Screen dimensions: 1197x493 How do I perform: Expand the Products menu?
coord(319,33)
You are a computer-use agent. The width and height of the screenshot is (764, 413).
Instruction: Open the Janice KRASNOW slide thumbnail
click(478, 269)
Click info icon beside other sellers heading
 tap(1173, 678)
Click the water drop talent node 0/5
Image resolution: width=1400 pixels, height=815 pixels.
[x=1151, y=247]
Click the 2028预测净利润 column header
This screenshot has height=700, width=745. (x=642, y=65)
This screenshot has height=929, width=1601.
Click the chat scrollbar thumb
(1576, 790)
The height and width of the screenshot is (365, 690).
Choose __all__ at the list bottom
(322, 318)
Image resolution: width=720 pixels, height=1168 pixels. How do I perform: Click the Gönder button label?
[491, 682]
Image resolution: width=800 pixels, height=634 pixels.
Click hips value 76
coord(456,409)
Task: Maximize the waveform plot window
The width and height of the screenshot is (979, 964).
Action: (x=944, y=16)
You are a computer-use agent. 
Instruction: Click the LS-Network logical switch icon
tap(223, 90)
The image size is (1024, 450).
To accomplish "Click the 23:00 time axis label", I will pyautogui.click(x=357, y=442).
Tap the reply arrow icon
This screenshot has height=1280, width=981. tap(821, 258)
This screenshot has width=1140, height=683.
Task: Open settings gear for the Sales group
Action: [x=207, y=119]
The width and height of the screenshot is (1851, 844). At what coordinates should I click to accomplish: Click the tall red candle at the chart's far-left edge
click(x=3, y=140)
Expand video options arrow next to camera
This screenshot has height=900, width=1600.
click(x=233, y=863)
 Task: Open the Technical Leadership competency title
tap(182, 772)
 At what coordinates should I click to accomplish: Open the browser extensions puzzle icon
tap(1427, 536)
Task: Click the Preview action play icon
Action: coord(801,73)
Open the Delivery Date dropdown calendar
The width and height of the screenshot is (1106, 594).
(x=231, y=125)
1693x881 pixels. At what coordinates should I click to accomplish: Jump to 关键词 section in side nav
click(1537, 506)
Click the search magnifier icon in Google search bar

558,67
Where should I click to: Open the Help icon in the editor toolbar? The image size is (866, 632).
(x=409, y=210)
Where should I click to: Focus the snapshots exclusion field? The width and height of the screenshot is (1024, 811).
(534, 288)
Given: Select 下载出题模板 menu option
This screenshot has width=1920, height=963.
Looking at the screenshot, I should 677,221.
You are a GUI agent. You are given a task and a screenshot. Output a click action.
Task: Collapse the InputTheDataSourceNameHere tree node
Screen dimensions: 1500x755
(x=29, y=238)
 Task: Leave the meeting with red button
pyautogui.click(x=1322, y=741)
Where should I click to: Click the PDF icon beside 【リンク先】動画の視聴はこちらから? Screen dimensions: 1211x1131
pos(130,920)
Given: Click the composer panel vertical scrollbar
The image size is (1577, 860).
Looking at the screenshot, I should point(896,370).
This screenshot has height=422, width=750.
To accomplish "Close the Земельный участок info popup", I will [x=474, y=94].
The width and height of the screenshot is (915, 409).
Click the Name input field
-=-=-=-=-
• _WORK ITEM_: Repeat the whole listing exactly, keeping every line intact.

• _WRITTEN SOLUTION_:
Screen dimensions: 1197x493 How do I perform: Expand the Products menu?
coord(319,33)
You are a computer-use agent. The width and height of the screenshot is (764, 413).
Instruction: Open the Janice KRASNOW slide thumbnail
click(478, 269)
Click info icon beside other sellers heading
 tap(1173, 678)
Click the water drop talent node 0/5
Image resolution: width=1400 pixels, height=815 pixels.
[x=1151, y=247]
Click the 2028预测净利润 column header
This screenshot has height=700, width=745. (x=642, y=65)
This screenshot has height=929, width=1601.
Click the chat scrollbar thumb
(1576, 790)
The height and width of the screenshot is (365, 690).
Choose __all__ at the list bottom
(322, 318)
Image resolution: width=720 pixels, height=1168 pixels. How do I perform: Click the Gönder button label?
[491, 682]
Image resolution: width=800 pixels, height=634 pixels.
Click hips value 76
coord(456,409)
Task: Maximize the waveform plot window
The width and height of the screenshot is (979, 964).
Action: (x=944, y=16)
You are a computer-use agent. 
Instruction: Click the LS-Network logical switch icon
tap(223, 90)
The image size is (1024, 450).
To accomplish "Click the 23:00 time axis label", I will pyautogui.click(x=357, y=442).
Tap the reply arrow icon
This screenshot has height=1280, width=981. tap(821, 258)
This screenshot has width=1140, height=683.
Task: Open settings gear for the Sales group
Action: [x=207, y=119]
The width and height of the screenshot is (1851, 844). At what coordinates should I click to accomplish: Click the tall red candle at the chart's far-left edge
click(x=3, y=140)
Expand video options arrow next to camera
This screenshot has height=900, width=1600.
click(x=233, y=863)
 Task: Open the Technical Leadership competency title
tap(182, 772)
 At what coordinates should I click to accomplish: Open the browser extensions puzzle icon
tap(1427, 536)
Task: Click the Preview action play icon
Action: coord(801,73)
Open the Delivery Date dropdown calendar
The width and height of the screenshot is (1106, 594).
(x=231, y=125)
1693x881 pixels. At what coordinates should I click to accomplish: Jump to 关键词 section in side nav
click(1537, 506)
Click the search magnifier icon in Google search bar

558,67
Where should I click to: Open the Help icon in the editor toolbar? The image size is (866, 632).
(x=409, y=210)
Where should I click to: Focus the snapshots exclusion field? The width and height of the screenshot is (1024, 811).
(534, 288)
Given: Select 下载出题模板 menu option
This screenshot has width=1920, height=963.
Looking at the screenshot, I should 677,221.
You are a GUI agent. You are given a task and a screenshot. Output a click action.
Task: Collapse the InputTheDataSourceNameHere tree node
Screen dimensions: 1500x755
(x=29, y=238)
 Task: Leave the meeting with red button
pyautogui.click(x=1322, y=741)
Where should I click to: Click the PDF icon beside 【リンク先】動画の視聴はこちらから? Screen dimensions: 1211x1131
pos(130,920)
Given: Click the composer panel vertical scrollbar
The image size is (1577, 860).
Looking at the screenshot, I should point(896,370).
This screenshot has height=422, width=750.
To accomplish "Close the Земельный участок info popup", I will [x=474, y=94].
The width and height of the screenshot is (915, 409).
Click the Name input field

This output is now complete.